Perayaan Jumat Agung selalu identik dengan film "The Passion of the Christ". Film ini hampir setiap tahun diputar di stasiun televisi swasta yang dapat ditonton pada malam Jumat Agung.
Sebuah film fenomenal besutan Mel Gibson yang menceritakan kisah sengsara Yesus sejak Ia berdoa kepada Bapa di Surga di Taman Getsemani, kemudian ditangkap, diadili, hingga wafat-Nya di salib.
Film ini sempat menuai kritik dari berbagai kalangan yang menganggap bahwa film ini menampilkan adegan siksaan kepada Yesus yang terlalu sadis.

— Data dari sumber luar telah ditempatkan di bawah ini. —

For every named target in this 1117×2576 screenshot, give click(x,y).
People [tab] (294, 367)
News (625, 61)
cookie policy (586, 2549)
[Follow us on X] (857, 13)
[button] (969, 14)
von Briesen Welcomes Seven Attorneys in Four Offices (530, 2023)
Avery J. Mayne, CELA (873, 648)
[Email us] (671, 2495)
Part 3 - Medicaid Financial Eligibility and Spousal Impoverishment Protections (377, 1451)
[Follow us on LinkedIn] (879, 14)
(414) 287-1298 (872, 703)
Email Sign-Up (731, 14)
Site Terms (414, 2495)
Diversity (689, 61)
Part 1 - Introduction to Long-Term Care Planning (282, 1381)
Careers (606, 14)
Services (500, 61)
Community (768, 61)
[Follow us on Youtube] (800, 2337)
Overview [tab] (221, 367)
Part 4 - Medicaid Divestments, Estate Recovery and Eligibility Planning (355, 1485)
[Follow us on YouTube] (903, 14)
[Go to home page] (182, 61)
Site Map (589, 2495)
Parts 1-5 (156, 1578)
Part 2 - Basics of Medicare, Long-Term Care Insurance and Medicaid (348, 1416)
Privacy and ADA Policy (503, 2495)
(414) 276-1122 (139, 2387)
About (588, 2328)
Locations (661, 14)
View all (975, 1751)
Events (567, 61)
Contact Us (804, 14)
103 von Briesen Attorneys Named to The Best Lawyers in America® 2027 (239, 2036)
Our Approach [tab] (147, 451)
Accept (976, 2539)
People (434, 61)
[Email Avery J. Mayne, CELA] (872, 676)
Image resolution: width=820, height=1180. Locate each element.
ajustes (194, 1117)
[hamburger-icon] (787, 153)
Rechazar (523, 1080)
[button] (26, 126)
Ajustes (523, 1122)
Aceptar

Namun agaknya film itu memang seolah ingin menyajikan bahwa Yesus sungguh disiksa dengan kejamnya oleh para serdadu Romawi.
Dengan menonton film ini, umat Kristiani diajak untuk mendalami dan menghayati sengsara dan pengorbanan yang Yesus berikan bagi keselamatan seluruh umat manusia.
Bagi sebagian orang, menonton film ini pada perayaan Jumat Agung setiap tahun adalah hal yang wajib dan tidak ada kata 'bosan'.
Berbeda bila menonton film lainnya, yang akan mengalami kejenuhan ketika telah ditonton berulang-ulang. Sebab jalan cerita dari film yang sudah diketahui dan dapat ditebak alur ceritanya.
Namun, mungkin kata jenuh dan bosa juga akan keluar dari mulut juga bila menonton film "The Passion of the Christ" sebagai sebuah karya seni belaka. Sebab kisah sengsara Yesus dari berbagai film yang sudah ada sebelumnya dapat dikatakan sama kecuali dari sisi pemeran. Begitu pun kisah yang sama juga akan ditemukan dalam Kitab Suci.
Menonton film "The Passion of the Christ" tidak cukup hanya menikmatinya sebagai sebuah karya seni belaka. Namun harus turut juga dimaknai bagaimana kisah sengsara Yesus divisualisasikan sedemikian rupa sehingga dapat dirasakan oleh indera penglihatan dan pendengaran.
Berangkat dari situ, pikiran dan hati nurani hendaknya juga turut berperan sehingga dapat semkin dirasakan dan dihayati penderitaan dan pengorbanan yang telah Yesus lakukan.